Technical education such as the building of reservoirs and canals was passed down from generation to generation through home training and outside craft apprenticeships.

The arrival of the Portuguese and Dutch and the subsequent colonisation maintained religion as the centre of education though in certain communities under Catholic and Presbyterian hierarchy. The British in the 1800s initially followed the same course. Following 1870 however they began a campaign for better education facilities in the region. Christian missionary groups were at the forefront of this development contributing to a high literacy among Christians.

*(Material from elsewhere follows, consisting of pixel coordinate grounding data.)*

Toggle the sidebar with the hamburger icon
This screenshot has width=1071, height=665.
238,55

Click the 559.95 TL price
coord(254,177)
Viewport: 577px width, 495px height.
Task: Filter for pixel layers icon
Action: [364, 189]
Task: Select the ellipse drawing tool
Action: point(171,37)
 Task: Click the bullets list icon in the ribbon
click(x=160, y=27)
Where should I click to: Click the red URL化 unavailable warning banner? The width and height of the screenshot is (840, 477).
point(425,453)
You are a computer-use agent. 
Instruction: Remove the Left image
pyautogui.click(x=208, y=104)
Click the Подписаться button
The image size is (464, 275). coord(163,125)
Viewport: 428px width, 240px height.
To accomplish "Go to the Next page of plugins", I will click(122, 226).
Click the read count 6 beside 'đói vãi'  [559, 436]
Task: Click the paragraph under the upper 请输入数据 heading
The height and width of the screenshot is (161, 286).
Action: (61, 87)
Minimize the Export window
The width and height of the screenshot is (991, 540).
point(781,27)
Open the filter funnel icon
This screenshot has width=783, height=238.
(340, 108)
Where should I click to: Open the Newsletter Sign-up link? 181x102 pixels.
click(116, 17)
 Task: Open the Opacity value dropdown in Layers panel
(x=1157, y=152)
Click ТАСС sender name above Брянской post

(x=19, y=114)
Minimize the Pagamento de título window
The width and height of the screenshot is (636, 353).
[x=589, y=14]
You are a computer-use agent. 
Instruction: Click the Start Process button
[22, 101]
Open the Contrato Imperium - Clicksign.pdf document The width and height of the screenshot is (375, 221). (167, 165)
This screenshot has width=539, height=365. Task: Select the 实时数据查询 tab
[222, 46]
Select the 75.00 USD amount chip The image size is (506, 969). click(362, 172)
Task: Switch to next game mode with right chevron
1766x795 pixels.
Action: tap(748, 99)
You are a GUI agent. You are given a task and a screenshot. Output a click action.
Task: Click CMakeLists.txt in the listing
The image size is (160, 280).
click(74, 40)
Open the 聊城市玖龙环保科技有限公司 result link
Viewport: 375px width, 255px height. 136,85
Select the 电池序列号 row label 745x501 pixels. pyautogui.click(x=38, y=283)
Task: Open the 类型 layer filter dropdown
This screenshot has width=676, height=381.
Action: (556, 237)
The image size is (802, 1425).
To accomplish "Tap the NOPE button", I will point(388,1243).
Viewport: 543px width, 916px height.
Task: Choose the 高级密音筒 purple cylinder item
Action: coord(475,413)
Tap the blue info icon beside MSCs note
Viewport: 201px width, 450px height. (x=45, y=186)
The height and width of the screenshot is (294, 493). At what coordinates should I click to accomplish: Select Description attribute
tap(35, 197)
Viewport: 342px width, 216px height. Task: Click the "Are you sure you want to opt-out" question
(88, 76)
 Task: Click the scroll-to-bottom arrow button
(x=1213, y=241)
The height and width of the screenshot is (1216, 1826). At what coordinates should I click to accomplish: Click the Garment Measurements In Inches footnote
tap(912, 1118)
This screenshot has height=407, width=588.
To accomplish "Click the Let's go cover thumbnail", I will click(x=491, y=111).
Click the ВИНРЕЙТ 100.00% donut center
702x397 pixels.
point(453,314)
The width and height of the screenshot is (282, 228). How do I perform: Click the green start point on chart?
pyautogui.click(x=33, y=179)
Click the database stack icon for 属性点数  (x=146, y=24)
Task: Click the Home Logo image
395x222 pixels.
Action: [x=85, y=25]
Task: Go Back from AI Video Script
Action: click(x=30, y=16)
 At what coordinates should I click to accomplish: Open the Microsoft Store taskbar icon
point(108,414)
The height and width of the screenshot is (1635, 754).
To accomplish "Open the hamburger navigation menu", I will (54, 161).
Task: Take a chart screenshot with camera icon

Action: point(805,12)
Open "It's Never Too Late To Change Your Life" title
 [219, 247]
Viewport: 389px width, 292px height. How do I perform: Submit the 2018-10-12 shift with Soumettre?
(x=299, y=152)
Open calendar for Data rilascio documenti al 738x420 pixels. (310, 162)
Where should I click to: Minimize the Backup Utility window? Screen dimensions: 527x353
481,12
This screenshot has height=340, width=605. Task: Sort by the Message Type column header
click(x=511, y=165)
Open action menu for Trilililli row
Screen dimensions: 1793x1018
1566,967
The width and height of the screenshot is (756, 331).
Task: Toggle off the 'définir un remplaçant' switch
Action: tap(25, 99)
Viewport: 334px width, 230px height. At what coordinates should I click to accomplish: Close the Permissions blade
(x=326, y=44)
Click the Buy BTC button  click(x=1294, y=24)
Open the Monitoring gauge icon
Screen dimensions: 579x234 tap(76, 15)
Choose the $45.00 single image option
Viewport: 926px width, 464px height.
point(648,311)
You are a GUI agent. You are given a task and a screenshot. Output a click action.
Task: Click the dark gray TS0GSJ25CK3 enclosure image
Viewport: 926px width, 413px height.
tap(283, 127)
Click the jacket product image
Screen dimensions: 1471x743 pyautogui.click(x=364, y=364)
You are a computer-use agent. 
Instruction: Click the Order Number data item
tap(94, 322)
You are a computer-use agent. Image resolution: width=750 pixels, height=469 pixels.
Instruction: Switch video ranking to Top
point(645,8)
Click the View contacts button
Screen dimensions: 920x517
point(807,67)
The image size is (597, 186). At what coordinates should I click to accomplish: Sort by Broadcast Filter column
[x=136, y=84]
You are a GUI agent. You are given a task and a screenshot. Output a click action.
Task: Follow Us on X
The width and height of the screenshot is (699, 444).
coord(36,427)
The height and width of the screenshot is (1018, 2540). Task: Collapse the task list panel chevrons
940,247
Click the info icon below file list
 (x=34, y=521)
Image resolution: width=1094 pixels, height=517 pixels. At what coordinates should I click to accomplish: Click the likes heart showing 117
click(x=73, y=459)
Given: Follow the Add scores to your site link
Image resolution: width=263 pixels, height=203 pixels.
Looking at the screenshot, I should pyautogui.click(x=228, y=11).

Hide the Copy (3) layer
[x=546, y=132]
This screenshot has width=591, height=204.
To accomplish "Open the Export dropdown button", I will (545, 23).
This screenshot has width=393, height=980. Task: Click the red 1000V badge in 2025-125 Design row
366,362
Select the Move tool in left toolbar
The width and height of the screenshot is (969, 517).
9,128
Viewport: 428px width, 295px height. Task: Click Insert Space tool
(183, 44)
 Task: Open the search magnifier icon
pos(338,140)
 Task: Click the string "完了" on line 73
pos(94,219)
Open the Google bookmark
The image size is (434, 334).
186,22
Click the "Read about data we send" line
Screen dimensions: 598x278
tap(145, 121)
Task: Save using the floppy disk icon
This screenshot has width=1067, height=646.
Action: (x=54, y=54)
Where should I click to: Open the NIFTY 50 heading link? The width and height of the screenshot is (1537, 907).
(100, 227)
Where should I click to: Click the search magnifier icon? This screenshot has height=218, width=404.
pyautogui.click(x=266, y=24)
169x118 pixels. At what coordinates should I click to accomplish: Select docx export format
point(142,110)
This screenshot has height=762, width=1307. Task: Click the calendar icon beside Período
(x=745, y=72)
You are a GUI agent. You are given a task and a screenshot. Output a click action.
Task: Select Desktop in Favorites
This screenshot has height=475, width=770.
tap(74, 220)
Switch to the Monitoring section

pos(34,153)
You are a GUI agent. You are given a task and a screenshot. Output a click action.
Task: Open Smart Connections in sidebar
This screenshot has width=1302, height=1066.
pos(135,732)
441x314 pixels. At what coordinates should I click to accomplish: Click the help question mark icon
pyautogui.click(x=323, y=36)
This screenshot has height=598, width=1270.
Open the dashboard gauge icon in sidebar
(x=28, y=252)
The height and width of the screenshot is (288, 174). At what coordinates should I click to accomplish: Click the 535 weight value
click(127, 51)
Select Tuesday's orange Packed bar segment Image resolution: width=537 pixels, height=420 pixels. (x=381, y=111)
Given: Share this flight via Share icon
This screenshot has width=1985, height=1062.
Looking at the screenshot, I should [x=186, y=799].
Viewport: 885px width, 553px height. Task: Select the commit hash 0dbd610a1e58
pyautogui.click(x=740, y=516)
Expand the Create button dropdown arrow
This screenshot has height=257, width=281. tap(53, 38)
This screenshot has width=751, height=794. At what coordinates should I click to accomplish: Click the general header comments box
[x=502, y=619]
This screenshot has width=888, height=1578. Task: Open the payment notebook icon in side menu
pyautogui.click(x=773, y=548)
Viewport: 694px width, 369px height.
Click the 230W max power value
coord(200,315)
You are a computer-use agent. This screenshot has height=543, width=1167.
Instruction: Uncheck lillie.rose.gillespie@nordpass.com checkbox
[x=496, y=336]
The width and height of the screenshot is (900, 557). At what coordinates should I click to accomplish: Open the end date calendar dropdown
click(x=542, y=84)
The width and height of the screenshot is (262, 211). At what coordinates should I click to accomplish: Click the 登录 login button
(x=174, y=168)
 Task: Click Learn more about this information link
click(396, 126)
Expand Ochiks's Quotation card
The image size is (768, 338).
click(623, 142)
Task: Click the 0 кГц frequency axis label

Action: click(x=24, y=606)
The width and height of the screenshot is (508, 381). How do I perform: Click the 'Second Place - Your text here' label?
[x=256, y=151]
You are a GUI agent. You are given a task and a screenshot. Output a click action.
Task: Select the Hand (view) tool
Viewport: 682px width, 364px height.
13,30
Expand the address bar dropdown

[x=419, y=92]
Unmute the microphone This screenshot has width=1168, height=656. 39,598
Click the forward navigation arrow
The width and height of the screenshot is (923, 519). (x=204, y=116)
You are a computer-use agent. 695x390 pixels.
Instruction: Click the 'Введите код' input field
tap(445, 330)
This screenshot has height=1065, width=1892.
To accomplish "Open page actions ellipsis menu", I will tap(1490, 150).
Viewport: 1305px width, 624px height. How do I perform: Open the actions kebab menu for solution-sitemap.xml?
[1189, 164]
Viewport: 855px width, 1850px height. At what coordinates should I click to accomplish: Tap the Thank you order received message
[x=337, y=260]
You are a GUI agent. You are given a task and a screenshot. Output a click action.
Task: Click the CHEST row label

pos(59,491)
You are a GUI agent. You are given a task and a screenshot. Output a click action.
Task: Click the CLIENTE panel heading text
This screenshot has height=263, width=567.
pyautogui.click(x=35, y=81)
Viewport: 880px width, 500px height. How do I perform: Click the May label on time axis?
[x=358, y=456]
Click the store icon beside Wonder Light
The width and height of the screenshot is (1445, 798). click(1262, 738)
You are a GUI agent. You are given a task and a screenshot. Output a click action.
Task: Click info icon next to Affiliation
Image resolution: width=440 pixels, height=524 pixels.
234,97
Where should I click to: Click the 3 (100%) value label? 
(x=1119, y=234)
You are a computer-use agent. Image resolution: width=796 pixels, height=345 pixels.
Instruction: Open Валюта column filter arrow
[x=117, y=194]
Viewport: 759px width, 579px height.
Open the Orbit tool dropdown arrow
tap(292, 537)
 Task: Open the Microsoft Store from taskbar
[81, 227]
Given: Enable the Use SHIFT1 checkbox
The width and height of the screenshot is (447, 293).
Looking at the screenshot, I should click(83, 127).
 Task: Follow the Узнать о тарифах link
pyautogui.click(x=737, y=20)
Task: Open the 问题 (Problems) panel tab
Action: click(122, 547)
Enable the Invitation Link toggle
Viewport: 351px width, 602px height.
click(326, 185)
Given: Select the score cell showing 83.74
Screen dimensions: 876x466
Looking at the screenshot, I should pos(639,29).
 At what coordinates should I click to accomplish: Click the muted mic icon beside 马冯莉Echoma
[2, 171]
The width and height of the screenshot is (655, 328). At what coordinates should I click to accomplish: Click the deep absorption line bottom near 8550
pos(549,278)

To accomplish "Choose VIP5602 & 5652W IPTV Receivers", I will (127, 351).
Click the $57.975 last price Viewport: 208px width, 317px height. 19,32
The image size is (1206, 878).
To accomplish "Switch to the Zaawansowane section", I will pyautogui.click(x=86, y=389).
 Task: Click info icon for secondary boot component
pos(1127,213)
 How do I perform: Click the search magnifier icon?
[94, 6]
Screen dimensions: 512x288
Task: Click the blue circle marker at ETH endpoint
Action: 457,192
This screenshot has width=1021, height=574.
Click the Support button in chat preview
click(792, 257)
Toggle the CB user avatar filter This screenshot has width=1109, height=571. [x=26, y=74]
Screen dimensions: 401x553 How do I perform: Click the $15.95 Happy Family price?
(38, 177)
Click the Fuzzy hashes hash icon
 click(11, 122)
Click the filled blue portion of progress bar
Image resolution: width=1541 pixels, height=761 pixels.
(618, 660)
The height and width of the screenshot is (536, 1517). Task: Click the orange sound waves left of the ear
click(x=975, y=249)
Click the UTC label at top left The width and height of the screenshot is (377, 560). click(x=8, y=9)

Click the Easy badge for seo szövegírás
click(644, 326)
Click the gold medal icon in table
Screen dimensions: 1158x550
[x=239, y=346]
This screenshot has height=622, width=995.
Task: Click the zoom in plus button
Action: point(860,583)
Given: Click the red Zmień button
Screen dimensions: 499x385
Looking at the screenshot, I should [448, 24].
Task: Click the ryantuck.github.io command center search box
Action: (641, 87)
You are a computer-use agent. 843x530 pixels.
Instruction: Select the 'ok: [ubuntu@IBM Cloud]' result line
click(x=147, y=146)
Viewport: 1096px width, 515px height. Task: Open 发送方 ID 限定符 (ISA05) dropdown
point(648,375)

By 1901 schools in the South and the North were well tended. The inner regions lagged behind however. Also, English education facilities presented hurdles for the general populace through fees and lack of access.

===Medicine===
Traditional Sinhalese villages in early days had at least one chief Medical personnel called Weda Mahaththaya (Doctor). These people practice their clinical activities by inheritance. Sinhalese Medicine resembles some of Ayurvedic practices in contrast for some treatments they use Buddhist Chantings (Pirith) in order to strengthen the effectiveness.

According to the Mahavamsa, the ancient chronicle, Pandukabhaya of Sri Lanka (437–367 BC) had lying-in-homes and Ayurvedic hospitals (Sivikasotthi-Sala) built in various parts of the country. This is the earliest documentary evidence we have of institutions specifically dedicated to the care of the sick anywhere in the world. Mihintale Hospital is the oldest in the world.